The blue curve being nonzero should be a dead giveaway...

Tim

[ZeroResistance]

Try .IC I(L1) 0 or however it's written.

The blue curve being nonzero should be a dead giveaway...

Tim

Thanks Tim, When I look at the Inductor current curve it is going to zero the scale being on the right hand side am I missing something 

[ZeroResistance]

Try .IC I(L1) 0 or however it's written.

The blue curve being nonzero should be a dead giveaway...

Tim

Yesss!!! you did it Tim!!   It works!! but due you think the current of around 3A seems valid?!

[T3sl4co1l]

Well, let's see.

You've got a series resonant tank circuit.  C = 1u, L = 8.2m, R = 1.  V(0) = 350, I(0) = 0.

The parameters are:
Resonant impedance Zo = sqrt(L/C) = sqrt(8200), about 90 ohms.
Resonant frequency, well I don't really care because it's on a scaled horizontal axis anyway.  But that's Fo = 1 / (2*pi*sqrt(L*C)) if you like.  (The exact frequency of zero crossings is the pseudofrequency: it's not a periodic system, because the amplitude is decaying between zeroes.  Usually, this has a damping term that decreases the frequency slightly.)
Q factor Zo / R = 90, which means it will decay by e in about 90 cycles.  Which... uh... hmm.
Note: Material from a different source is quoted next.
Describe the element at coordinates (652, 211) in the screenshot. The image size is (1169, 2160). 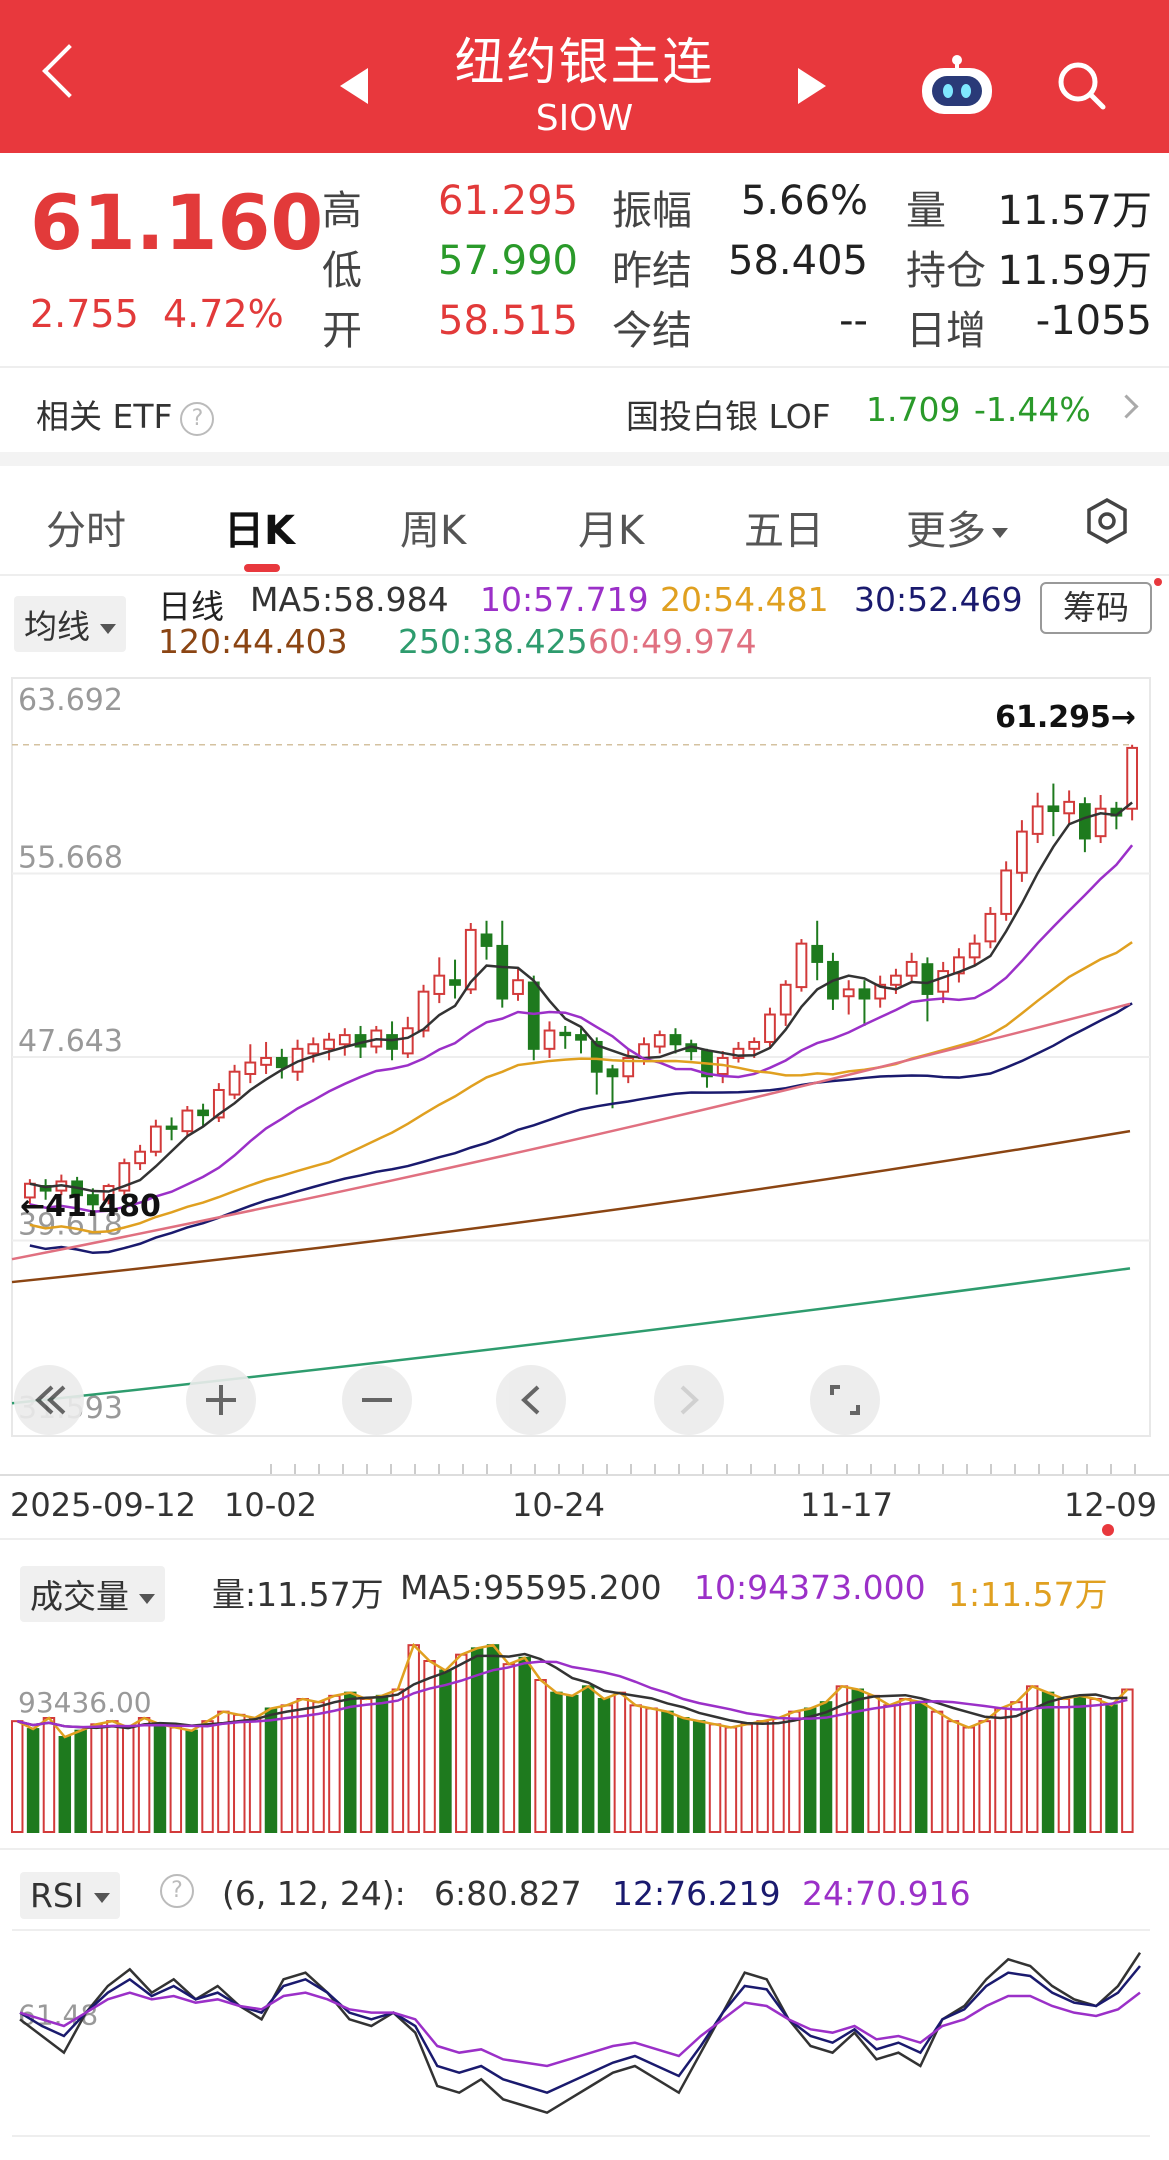
I see `quote-label: 振幅` at that location.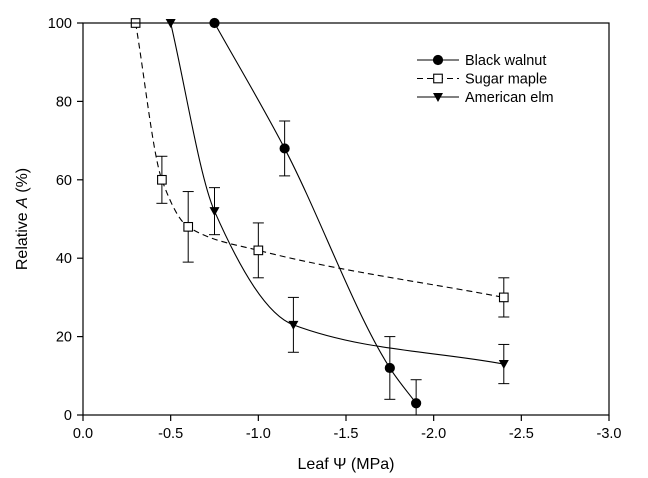 Image resolution: width=648 pixels, height=478 pixels. Describe the element at coordinates (506, 80) in the screenshot. I see `legend-label-sugar-maple: Sugar maple` at that location.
You didn't change the defaults, did you?

Yeah, LTSpice does that...

In fact, it's decayed that far in about 2.5 cycles, so the ESR + DCR total is around 36 ohms.  (Seems awfully high for defaults, but there may be a parallel equivalent instead.)
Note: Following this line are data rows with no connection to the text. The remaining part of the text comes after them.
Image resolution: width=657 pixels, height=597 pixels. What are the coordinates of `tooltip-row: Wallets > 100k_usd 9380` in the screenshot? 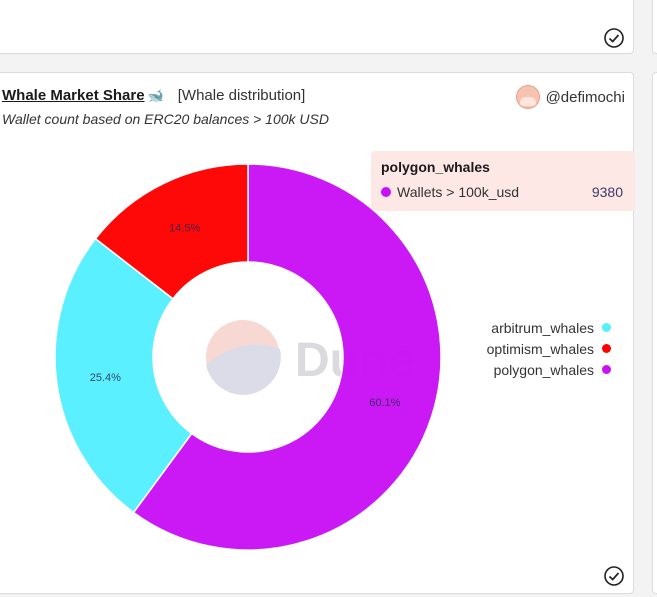 It's located at (503, 192). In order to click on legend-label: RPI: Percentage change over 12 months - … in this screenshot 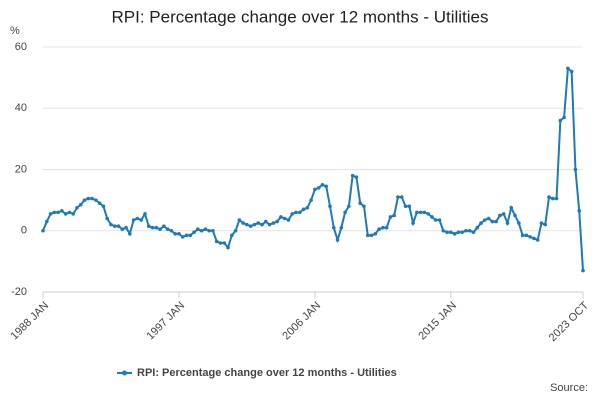, I will do `click(267, 373)`. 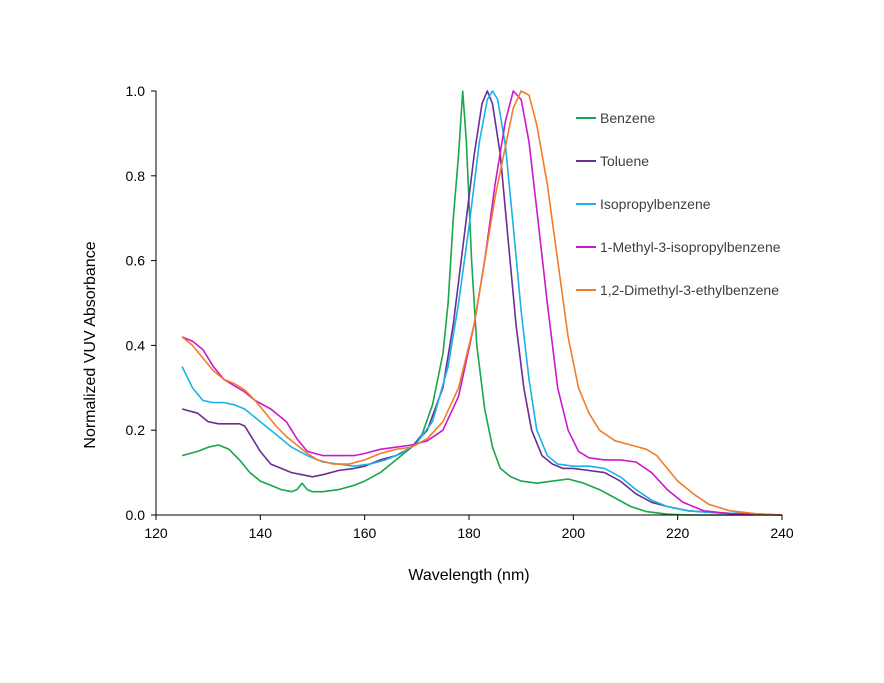 I want to click on y-tick-label: 0.4, so click(x=136, y=345).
Anyway, since the resonant impedance is 90 ohms, we know the first quarter wave has to be a current maxima, where Ipk <= Vpk / Zo, or 3.89A.

It's actually more like 3.5A on the first peak, another indicator of circuit losses.

So the damping is wrong because of parasitics (and possibly numerical stability; try GEAR solver and RELTOL = 0.0001), but the peak values, early on, are consistent.

These calculators may be of relevance, too:
http://seventransistorlabs.com/Calc/RLC.html


Tim

[macboy]

I suspect that due to your initial condition of 350V across the cap (and therefore also across the L+R), that there is 350 A of current flowing through the L+R at the start. When LTSpice solves the initial dc operating point, inductors are removed and replaced with a short and capacitors are removed leaving an open circuit. This is going to result in quite some funny business. Plot the Current though the resistor or inductor, you will see it starting at 350 A. Of course that doesn't happen if you connect a 350 V cap across the inductor, since the inductor resists current change.

You could set up a voltage-controlled switch that is initially off, then have it turn on at some point and watch from there. The attached is closer to what you are expecting I think.

[ZeroResistance]

I suspect that due to your initial condition of 350V across the cap (and therefore also across the L+R), that there is 350 A of current flowing through the L+R at the start. When LTSpice solves the initial dc operating point, inductors are removed and replaced with a short and capacitors are removed leaving an open circuit. This is going to result in quite some funny business. Plot the Current though the resistor or inductor, you will see it starting at 350 A. Of course that doesn't happen if you connect a 350 V cap across the inductor, since the inductor resists current change.

You could set up a voltage-controlled switch that is initially off, then have it turn on at some point and watch from there. The attached is closer to what you are expecting I think.

I like your idea however if you check this link https://www.eevblog.com/forum/beginners/ltspice-iv-cap-discharge-simulation/msg961626/#msg961626 you would find that
the current starts at zero as you would see in the attachment. Do you still find any other flaws in the circuit, what more I can I do to accurately model the discharge so that it is as close to real world practical build of the circuit.

It would be interesting to know what kind of currents you get in your circuit.
Thanks for giving another perspective!

ZR

[ZeroResistance]

You didn't change the defaults, did you?

These calculators may be of relevance, too:
http://seventransistorlabs.com/Calc/RLC.html

Tim

I don't know what defaults are but I did change the values and selected different capacitors and inductors  from different manufacturers. I only modified the capacitance and inductance values keeping other values as is.
Thanks for the calculators they look great!